Neal, a Springfield Democrat, ticked through the details of the legislation Monday during a press conference with Republican Gov. Charlie Baker and said the goal is to have the package in place by the time unemployment benefits expire for millions of Americans in mid-March.
The package will include direct payments of up to $1,400 for individuals to "make good on our promise of $2,000 checks" that began with $600 payments last year, provide between $300 and $400 in weekly unemployment insurance supplements, make $130 billion available to help schools reopen, and would establish an enhanced child tax credit that would provide families with $3,600 per child younger than 6 and $3,000 per child up to age 17, split into monthly payments over a year, Neal said.
The Ways and Means Committee chairman said the president's package "is certainly going to pass," and while he said Democrats remain open to suggestions and new ideas as they roll out their plans, Neal said Biden "is not coming off of $1.9 trillion and I agree with him."

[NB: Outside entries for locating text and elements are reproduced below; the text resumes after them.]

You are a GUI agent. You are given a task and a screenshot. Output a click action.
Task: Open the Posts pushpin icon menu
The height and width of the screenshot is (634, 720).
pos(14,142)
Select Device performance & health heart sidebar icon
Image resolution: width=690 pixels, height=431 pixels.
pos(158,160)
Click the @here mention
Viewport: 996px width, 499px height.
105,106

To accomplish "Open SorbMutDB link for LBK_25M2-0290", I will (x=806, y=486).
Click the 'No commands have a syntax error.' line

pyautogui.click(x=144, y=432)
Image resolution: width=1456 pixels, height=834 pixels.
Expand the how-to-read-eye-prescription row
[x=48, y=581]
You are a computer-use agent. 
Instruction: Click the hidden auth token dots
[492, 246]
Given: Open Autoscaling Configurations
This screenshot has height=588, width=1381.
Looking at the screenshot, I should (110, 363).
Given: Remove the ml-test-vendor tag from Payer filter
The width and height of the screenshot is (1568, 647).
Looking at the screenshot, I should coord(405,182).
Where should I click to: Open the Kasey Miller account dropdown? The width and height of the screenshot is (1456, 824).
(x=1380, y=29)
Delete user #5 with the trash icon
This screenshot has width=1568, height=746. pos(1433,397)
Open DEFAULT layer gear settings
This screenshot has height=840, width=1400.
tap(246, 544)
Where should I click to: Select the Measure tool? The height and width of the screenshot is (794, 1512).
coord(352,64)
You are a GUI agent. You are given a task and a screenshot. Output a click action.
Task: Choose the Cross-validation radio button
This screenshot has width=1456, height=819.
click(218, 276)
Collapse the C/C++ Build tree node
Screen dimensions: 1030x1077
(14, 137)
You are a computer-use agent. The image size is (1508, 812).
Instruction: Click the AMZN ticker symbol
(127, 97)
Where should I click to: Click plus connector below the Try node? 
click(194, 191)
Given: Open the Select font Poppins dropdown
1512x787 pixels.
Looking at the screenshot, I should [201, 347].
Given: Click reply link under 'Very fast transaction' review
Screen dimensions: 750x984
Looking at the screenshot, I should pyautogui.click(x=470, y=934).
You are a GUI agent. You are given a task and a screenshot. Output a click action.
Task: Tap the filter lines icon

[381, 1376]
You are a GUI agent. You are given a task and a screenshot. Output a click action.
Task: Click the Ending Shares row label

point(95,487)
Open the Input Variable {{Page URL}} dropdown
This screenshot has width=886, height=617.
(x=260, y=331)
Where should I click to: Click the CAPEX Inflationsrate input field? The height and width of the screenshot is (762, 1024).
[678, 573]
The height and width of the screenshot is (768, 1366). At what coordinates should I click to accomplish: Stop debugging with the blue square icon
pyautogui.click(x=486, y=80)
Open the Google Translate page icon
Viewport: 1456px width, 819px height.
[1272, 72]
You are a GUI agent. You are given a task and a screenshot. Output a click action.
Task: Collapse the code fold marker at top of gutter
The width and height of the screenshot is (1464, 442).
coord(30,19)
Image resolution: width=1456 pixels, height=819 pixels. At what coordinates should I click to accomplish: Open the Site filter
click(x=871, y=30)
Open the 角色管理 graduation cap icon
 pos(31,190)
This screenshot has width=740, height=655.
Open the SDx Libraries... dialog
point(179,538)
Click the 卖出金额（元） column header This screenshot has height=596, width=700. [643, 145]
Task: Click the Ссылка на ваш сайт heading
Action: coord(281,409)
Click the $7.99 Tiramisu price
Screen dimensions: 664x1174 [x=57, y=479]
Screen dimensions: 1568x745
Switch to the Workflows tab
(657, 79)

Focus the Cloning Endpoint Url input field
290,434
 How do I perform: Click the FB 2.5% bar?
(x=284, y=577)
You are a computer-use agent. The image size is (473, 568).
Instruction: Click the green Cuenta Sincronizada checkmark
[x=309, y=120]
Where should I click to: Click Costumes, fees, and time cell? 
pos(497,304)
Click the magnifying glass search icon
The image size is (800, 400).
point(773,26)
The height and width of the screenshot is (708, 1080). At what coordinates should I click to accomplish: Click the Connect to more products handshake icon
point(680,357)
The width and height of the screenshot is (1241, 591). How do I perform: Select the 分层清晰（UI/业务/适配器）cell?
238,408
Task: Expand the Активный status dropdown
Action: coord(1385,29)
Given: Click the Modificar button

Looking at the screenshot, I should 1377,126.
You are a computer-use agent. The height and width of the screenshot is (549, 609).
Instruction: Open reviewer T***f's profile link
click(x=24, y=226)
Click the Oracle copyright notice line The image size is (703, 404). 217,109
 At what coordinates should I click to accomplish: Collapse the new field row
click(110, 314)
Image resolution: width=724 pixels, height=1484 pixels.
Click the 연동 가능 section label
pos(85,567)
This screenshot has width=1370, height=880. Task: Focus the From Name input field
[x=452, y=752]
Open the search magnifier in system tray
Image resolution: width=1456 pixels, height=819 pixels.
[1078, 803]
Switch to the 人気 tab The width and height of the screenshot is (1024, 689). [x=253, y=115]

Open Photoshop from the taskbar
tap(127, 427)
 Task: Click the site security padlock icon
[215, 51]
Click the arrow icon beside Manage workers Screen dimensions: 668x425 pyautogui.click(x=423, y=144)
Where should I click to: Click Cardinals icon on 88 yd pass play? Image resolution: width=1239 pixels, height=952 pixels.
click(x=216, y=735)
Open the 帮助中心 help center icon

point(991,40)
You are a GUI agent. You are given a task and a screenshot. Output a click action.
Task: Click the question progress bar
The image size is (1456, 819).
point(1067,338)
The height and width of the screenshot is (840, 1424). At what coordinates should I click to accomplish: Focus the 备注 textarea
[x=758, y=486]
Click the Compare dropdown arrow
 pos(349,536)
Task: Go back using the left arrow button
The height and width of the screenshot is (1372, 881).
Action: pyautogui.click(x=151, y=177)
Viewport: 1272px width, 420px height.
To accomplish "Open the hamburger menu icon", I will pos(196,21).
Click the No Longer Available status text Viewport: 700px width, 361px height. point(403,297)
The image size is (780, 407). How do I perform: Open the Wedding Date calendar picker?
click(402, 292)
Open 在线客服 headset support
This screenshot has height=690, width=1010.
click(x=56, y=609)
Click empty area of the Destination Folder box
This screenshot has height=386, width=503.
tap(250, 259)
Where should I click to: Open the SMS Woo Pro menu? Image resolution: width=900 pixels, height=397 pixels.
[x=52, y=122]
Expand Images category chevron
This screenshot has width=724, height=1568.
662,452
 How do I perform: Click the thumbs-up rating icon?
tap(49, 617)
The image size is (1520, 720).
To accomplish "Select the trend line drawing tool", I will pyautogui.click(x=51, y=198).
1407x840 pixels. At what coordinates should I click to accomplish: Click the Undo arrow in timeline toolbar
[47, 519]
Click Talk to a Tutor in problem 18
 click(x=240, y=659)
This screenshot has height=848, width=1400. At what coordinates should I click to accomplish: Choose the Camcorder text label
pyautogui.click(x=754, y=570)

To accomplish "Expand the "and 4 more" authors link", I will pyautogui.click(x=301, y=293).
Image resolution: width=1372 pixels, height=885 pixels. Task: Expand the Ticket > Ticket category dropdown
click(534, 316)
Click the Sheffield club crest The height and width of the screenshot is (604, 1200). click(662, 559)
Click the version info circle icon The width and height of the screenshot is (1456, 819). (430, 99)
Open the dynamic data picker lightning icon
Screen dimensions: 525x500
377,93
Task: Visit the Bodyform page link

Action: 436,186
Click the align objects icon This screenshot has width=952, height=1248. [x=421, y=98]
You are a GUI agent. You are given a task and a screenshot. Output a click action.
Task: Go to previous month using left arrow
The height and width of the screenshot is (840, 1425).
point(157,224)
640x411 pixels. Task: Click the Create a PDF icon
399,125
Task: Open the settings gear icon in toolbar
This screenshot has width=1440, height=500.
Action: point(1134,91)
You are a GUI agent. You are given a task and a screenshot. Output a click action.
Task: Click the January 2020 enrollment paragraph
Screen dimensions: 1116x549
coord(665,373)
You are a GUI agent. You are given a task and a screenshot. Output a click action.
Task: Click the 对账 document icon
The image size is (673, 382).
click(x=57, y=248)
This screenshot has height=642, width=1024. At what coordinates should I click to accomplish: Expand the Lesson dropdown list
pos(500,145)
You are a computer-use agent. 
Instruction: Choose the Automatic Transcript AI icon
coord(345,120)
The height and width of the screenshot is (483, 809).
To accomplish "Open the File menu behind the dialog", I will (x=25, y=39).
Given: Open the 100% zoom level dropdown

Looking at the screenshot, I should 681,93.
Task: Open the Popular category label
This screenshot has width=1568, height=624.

Baker, who has long talked about how helpful more federal money would be, last month filed a state budget that would pull $1.6 billion from the state's cash reserves, but the governor has said he could limit that rainy day fund withdrawal if additional federal dollars come in.
"There are still substantial financial challenges that we face as a commonwealth and that other states across the country are facing as well. And it would be critical from our point of view for Congress to pass significant relief swiftly to help us beat down the pandemic and, just as importantly, help get our economy back on track," Baker said Monday.